**Exercise materials**.
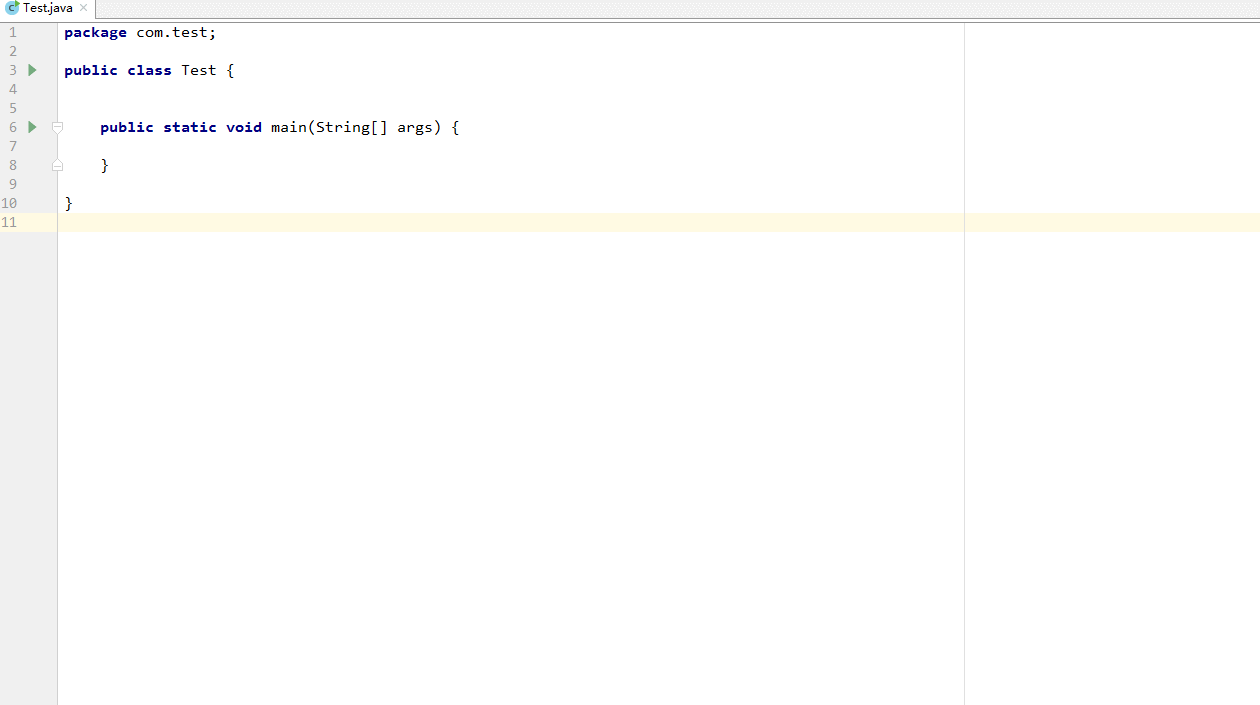Viewport: 1260px width, 705px height.
Task: Click the highlighted empty line 11
Action: (x=658, y=222)
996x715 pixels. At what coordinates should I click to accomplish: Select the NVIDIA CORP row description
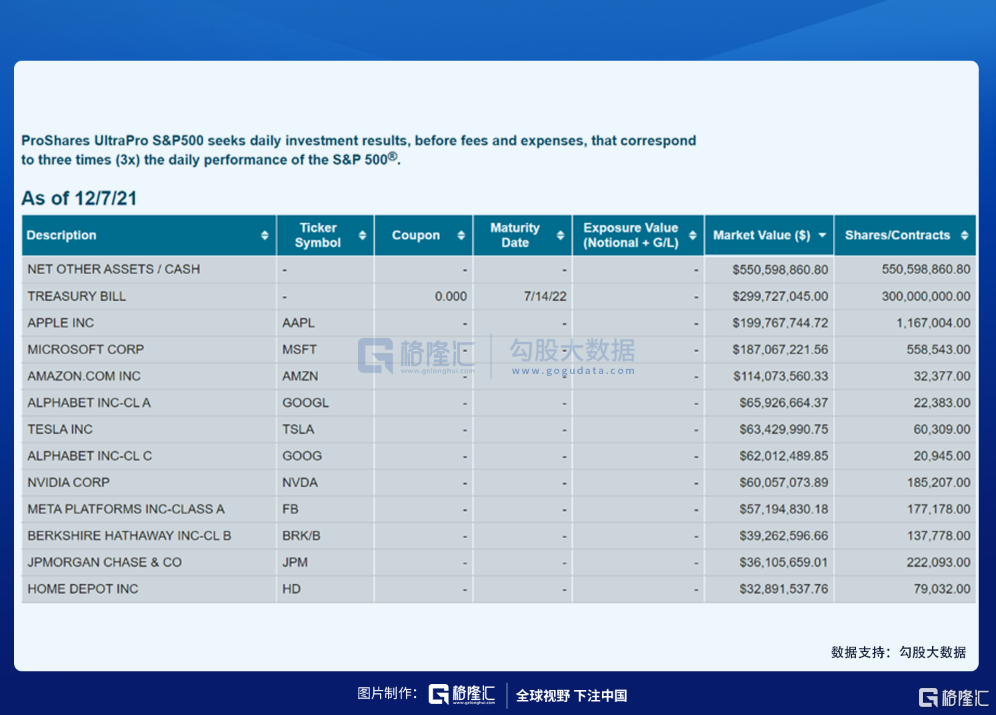pyautogui.click(x=69, y=482)

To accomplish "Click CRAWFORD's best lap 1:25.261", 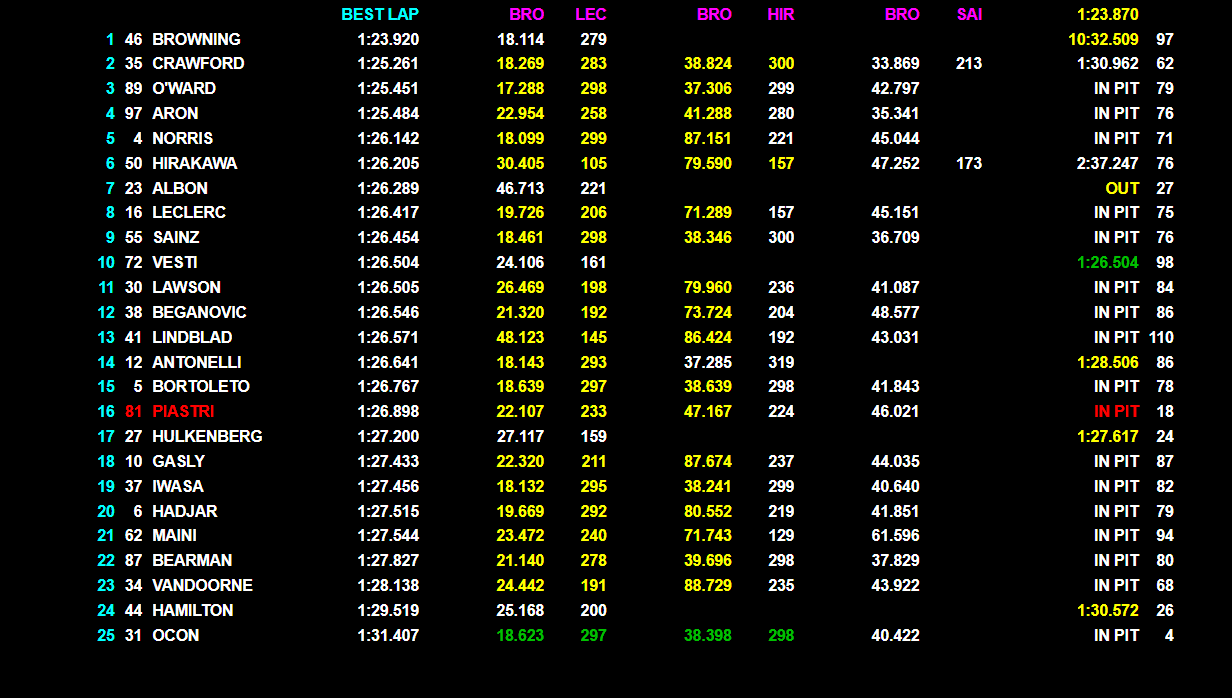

**Problem requirements**.
With the pictures excluded, transcribe word for word only the lines from the one containing "996x715 pixels. At" through the last line of the records.

**Result for this exercise**.
996x715 pixels. At what coordinates should I click to accomplish: Select the NVIDIA CORP row description
pyautogui.click(x=69, y=482)

To accomplish "Click CRAWFORD's best lap 1:25.261", 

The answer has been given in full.